The United States, Pro-Life as Sickness

When visiting Brussels, Belgium, Engelhart speaks to Wim Distelmans, an oncologist and euthanasia proponent, about whether assisted death should be offered to more people in the United States. “It’s a developing country,” he tells her. “You shouldn’t try to implement a law of euthanasia in countries where there is no basic healthcare.” A reader wonders, then, what it means to assert dignity within circumstances that do not do the same….

The Inevitable is interested in dignity and how people define it, but it does not ask so explicitly whether the state, and the laws it creates, can recognize people’s dignity in the first place. If our systems of governance fail to care for so many — and kill others on death row and in the streets — can they be trusted to control the choice to die? If a “developing country” without universal health care did offer wide access to assisted death, one wonders whether its use could make that country’s ills more obvious, more urgent, less ignorable…

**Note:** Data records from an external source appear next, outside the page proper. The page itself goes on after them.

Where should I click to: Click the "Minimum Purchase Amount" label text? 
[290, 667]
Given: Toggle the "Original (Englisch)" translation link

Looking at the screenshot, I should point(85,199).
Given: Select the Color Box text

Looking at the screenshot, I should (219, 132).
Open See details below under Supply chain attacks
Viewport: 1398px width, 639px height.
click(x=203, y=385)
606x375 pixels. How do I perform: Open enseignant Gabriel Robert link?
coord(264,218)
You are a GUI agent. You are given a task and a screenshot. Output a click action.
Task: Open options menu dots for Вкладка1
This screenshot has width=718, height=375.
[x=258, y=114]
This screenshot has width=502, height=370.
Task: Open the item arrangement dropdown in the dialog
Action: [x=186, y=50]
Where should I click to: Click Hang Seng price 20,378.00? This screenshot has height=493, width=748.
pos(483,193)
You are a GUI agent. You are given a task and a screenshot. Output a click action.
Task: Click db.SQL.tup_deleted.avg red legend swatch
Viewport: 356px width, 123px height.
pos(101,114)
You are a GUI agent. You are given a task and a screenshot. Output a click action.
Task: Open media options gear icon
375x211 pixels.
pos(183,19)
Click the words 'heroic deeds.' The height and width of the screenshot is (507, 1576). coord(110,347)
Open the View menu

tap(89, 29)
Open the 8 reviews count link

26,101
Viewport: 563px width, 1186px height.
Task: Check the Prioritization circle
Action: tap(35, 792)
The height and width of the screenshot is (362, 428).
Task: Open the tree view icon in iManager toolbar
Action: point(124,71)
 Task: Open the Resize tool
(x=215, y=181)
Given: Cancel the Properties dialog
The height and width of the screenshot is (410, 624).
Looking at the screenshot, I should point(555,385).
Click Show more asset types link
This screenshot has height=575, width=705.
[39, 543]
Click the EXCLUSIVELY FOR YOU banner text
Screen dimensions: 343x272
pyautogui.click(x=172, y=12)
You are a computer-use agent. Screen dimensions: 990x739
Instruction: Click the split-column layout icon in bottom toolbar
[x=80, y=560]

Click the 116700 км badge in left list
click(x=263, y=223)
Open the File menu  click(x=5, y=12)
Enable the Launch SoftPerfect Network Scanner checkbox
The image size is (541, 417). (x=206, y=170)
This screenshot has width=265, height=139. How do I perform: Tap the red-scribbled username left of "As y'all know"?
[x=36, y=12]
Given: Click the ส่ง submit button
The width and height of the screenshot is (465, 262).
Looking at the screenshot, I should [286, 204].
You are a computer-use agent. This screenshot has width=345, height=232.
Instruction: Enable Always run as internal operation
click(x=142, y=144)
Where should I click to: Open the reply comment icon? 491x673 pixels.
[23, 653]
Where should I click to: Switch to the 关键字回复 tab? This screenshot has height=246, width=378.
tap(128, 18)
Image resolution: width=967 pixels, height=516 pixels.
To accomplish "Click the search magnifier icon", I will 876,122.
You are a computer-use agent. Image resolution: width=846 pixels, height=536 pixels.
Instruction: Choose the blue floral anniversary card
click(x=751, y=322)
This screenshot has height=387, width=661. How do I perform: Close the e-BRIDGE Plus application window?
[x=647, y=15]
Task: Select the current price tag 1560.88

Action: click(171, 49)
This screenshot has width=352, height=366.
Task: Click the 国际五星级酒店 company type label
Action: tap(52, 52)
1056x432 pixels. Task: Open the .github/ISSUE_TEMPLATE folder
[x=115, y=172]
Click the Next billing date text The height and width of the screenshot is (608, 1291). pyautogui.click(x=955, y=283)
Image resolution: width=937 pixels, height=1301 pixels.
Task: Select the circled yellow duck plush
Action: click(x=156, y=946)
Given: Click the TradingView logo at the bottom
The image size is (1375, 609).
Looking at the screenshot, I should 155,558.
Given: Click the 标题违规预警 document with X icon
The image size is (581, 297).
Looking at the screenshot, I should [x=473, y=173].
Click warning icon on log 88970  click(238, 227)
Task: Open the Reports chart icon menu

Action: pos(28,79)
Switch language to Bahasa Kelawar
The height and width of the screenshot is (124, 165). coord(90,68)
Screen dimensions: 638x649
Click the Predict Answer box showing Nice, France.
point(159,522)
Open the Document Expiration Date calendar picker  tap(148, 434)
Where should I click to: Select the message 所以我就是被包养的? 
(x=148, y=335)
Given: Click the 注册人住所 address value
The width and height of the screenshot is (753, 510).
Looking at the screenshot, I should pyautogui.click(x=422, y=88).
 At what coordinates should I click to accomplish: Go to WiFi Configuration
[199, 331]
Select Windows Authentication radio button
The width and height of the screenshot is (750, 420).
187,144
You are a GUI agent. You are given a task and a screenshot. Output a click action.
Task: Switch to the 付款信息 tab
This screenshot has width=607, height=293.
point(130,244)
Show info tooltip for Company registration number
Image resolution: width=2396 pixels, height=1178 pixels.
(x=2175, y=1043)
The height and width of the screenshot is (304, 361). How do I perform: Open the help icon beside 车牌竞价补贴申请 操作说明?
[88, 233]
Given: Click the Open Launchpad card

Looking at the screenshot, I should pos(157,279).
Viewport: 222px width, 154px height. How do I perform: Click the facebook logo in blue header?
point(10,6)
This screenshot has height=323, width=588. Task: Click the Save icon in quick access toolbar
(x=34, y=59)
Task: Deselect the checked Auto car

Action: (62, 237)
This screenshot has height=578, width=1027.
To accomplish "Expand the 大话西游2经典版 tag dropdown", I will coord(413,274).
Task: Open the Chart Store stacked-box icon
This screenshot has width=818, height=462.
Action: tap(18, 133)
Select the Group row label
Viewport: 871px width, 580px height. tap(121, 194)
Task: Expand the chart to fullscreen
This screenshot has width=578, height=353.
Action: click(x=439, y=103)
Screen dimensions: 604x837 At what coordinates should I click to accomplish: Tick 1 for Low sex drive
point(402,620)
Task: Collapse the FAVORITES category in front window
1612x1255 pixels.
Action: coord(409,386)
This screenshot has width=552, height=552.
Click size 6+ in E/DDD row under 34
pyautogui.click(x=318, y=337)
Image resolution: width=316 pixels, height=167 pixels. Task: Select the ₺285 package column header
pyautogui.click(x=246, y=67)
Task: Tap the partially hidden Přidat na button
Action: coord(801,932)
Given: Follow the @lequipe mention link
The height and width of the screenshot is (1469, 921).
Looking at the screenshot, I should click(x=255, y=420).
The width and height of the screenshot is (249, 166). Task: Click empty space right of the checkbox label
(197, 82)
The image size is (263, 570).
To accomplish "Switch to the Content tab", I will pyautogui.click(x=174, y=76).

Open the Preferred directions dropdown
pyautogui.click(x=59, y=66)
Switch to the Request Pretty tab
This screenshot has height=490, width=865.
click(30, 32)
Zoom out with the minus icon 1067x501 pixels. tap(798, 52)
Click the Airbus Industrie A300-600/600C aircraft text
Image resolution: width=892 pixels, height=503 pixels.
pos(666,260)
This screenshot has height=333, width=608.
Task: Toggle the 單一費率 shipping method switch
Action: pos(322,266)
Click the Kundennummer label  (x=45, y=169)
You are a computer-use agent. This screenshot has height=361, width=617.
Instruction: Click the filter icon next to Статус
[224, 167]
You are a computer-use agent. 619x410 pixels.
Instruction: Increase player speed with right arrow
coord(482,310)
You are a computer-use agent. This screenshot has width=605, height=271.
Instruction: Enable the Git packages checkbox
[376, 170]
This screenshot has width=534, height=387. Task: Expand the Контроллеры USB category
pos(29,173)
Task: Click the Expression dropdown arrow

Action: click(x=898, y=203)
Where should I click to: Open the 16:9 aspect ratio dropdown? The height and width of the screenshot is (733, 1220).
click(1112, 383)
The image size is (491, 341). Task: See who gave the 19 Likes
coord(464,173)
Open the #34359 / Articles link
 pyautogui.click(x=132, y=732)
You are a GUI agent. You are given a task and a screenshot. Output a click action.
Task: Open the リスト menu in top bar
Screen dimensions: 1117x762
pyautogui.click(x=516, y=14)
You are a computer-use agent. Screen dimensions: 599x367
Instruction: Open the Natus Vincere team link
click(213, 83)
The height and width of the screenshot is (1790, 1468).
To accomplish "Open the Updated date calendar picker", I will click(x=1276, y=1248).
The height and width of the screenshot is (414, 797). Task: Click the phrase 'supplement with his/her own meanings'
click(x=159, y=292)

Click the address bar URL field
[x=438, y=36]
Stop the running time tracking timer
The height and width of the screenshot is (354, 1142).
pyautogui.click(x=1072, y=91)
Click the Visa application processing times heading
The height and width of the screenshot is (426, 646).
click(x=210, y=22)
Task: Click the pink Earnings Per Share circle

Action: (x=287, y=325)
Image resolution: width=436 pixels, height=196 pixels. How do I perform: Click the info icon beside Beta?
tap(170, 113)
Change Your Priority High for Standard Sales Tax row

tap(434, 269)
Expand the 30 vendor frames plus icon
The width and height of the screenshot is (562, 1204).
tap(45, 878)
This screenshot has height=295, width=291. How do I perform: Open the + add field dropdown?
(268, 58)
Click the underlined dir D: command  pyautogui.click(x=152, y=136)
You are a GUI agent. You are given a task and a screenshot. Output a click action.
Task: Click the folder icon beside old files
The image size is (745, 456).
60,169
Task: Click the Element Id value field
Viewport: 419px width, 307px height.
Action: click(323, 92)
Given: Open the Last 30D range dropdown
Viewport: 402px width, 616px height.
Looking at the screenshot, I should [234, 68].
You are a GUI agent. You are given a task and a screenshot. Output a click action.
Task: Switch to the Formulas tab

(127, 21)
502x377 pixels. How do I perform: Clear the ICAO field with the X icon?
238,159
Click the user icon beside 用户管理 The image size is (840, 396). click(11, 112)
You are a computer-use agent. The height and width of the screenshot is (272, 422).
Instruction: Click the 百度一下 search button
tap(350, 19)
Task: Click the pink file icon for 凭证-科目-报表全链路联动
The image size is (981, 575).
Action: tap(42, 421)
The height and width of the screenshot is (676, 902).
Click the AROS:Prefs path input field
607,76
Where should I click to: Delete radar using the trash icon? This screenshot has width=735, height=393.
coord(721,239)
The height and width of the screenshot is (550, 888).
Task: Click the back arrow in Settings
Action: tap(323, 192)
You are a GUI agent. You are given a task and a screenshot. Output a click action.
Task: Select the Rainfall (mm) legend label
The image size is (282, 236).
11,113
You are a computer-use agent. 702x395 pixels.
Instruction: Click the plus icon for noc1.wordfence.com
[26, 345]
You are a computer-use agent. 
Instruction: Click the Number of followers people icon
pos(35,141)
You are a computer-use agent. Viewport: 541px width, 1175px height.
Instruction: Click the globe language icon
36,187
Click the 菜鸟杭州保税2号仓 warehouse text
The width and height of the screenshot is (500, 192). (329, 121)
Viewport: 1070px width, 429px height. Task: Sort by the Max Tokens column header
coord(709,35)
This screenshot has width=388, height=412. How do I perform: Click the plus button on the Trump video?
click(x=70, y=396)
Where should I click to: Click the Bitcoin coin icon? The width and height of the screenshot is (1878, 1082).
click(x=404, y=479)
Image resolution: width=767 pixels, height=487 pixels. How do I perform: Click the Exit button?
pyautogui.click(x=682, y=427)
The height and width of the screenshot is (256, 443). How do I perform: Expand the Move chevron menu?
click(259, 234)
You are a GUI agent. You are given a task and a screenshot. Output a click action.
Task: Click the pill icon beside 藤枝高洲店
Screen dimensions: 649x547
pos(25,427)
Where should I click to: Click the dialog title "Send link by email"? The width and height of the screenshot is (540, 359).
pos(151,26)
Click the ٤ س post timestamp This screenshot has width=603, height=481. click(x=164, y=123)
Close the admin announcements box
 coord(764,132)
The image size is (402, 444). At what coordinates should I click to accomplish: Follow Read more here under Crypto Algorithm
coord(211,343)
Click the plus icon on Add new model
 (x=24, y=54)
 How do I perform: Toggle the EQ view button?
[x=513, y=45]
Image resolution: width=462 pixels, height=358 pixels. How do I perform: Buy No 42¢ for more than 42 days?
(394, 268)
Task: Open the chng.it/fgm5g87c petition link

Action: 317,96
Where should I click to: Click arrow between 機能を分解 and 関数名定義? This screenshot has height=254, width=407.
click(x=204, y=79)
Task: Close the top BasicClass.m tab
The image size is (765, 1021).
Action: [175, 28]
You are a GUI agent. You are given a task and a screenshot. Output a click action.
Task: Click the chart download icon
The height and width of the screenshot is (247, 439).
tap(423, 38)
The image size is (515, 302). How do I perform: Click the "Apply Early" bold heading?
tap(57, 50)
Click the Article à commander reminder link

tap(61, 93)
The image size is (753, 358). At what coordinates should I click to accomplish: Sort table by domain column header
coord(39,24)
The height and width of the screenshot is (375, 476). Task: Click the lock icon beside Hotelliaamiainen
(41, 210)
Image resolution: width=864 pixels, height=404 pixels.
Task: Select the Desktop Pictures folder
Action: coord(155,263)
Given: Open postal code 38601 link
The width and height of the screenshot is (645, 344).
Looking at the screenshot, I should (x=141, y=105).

…“Philip came to think that efforts to suppress rational suicide were ‘a sign of an increasingly sick society,’” Katie Engelhart writes. “They were a sign that, maybe, society wasn’t so confident in its reasons for insisting on life.”

-Elena Saavedra Buckley, “The Dignified Exit.Los Angeles Book Review. July 23, 2021.

Open Question: What is dignity, and what does it mean to die with it?

Open Question: Is the United States a developing country, from a moral, maturity or other perspective?

I has never occurred to me to think of the United States as a developing country. But, really, when you say something like “American Taliban”, you know exactly who that refers to and what that means. What is the difference? Does living in the “richest country in the world” make any difference if you can’t afford to see the doctor you need? How is that different than having no doctor to see at all?